Citraketu, entretanto, não temeu de modo algum a maldição de Pārvatī, senão que falou o seguinte: “Na sociedade humana, todos desfrutam de felicidade ou tristeza de acordo com seus feitos passados e, dessa maneira, viajam pelo mundo material. Portanto, ninguém determina sua felicidade ou infelicidade. No mundo material, embora controlada pela influência da natureza material, o indivíduo pensa ser o autor de tudo. Neste mundo material, formado pela energia externa do Senhor Supremo, uma pessoa ora é amaldiçoada, ora é abençoada, e, dessa maneira, às vezes desfruta nos sistemas planetários superiores e, outras vezes, sofre nos planetas inferiores, mas todas essas situações são idênticas, pois estão restritas a este mundo material. Nenhuma dessas posições tem qualquer existência real, visto que são todas temporárias. A Suprema Personalidade de Deus é o controlador último porque o mundo material é criado, mantido e aniquilado sob Seu controle, enquanto Ele, por Sua vez, permanece neutro a essas diferentes transformações que agem sobre o mundo material no tempo e no espaço. A energia material externa da Suprema Personalidade de Deus está encarregada deste mundo material. O Senhor ajuda o mundo criando situações para as entidades vivas que estão dentro dele.”
Quando Citraketu proferiu essas palavras, todos os membros da grande assembleia na qual o senhor Śiva e Pārvatī estavam presentes ficaram espantados. Então, o senhor Śiva passou a falar a respeito dos devotos do Senhor. O devoto se mantém neutro em todas as condições de vida, quer nos planetas celestiais, quer nos planetas infernais; quer tenha se liberado do mundo material, quer esteja condicionado a ele; quer abençoado com felicidade, quer sujeito à infelicidade. Tudo isso são meras dualidades criadas pela energia externa. Estando influenciada pela energia externa, a entidade viva aceita um corpo material grosseiro e sutil, e, nessa posição ilusória, aparentemente experiencia sofrimentos, embora seja parte integrante do Senhor Supremo, como todos o são. Os ditos semideuses se consideram senhores independentes e, dessa maneira, deixam escapar a oportunidade de compreender que todas as entidades vivas são partes do Supremo. Em sua conclusão, este capítulo glorifica o devoto e a Suprema Personalidade de Deus.

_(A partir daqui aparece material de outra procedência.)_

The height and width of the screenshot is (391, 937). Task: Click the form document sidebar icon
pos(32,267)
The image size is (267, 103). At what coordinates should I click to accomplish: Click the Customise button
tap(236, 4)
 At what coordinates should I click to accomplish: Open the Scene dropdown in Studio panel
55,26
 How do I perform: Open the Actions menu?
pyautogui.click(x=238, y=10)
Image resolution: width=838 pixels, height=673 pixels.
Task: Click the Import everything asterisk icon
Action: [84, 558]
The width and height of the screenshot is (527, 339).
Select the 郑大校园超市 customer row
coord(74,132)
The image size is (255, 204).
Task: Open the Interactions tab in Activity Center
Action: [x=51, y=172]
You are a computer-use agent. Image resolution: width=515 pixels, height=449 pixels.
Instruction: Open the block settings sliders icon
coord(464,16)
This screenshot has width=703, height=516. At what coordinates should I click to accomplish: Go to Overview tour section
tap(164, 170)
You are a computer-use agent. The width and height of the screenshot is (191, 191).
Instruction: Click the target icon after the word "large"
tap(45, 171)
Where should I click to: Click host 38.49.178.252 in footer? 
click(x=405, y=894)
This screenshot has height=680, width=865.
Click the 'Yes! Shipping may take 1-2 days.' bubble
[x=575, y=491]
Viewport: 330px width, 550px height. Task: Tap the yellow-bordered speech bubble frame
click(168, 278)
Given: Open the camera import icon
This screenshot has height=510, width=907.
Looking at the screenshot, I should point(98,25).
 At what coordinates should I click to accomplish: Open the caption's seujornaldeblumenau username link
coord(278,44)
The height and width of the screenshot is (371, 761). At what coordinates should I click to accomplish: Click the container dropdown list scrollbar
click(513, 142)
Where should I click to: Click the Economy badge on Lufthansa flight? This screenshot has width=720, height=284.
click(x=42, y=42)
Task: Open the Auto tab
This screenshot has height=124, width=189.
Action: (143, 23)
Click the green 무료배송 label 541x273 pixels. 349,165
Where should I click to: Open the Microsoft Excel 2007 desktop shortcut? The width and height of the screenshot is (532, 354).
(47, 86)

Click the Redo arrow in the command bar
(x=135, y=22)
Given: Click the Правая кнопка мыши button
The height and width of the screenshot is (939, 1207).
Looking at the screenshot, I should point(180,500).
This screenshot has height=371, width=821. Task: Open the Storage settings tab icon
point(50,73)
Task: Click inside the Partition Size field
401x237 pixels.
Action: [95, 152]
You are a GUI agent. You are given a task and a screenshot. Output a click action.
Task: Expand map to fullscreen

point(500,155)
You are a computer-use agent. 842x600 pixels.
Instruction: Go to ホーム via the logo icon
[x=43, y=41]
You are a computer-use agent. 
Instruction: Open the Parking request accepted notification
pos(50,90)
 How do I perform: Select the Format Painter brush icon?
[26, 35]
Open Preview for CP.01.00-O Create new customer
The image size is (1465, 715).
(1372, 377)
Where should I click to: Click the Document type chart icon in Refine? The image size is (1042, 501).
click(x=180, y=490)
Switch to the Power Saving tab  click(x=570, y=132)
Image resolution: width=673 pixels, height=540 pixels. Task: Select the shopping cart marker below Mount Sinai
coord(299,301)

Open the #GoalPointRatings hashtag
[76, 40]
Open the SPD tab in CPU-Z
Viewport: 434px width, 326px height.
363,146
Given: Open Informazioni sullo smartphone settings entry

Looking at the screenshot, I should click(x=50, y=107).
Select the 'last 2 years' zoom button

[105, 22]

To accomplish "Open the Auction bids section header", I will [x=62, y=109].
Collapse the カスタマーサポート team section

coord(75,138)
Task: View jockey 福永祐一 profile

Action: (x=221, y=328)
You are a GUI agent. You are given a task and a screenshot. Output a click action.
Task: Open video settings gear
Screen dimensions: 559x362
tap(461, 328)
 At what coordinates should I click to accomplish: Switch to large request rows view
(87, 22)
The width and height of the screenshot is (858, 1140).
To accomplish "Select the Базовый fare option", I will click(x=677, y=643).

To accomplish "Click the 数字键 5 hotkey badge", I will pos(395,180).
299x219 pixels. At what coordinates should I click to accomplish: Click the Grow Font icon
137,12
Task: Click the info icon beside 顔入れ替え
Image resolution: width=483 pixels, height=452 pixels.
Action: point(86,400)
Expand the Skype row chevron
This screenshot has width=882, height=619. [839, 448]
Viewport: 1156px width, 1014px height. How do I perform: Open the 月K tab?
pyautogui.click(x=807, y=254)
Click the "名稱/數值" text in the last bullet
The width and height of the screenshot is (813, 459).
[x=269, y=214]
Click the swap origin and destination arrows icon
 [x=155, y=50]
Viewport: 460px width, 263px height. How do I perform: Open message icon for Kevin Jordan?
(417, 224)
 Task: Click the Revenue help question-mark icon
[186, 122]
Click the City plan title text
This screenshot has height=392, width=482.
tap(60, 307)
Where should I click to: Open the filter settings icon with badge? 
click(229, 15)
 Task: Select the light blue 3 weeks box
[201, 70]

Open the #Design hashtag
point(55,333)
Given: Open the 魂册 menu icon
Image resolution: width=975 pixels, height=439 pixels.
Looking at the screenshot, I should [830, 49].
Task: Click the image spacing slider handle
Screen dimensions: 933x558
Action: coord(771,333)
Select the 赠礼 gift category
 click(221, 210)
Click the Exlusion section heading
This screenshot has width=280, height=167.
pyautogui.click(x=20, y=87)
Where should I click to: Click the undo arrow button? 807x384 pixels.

VERSO 1: Śrīla Śukadeva Gosvāmī disse: Após oferecer reverências encarando a direção em que Ananta, a Suprema Personalidade de Deus, desapareceu, Citraketu se colocou a viajar no espaço sideral como líder dos Vidyādharas.
VERSOS 2-3: Sendo louvado pelos grandes sábios e santos e pelos habitantes de Siddhaloka e Cāraṇaloka, Citraketu, o poderosíssimo yogī místico, viajou, gozando da vida por milhões de anos. Com força corpórea e sentidos livres da deterioração, ele percorreu os vales da montanha Sumeru, que é o lugar onde são aperfeiçoadas várias classes de poderes místicos. Naqueles vales, estava sempre desfrutando da companhia das mulheres de Vidyādhara-loka, cantando as glórias de Hari, o Senhor Supremo.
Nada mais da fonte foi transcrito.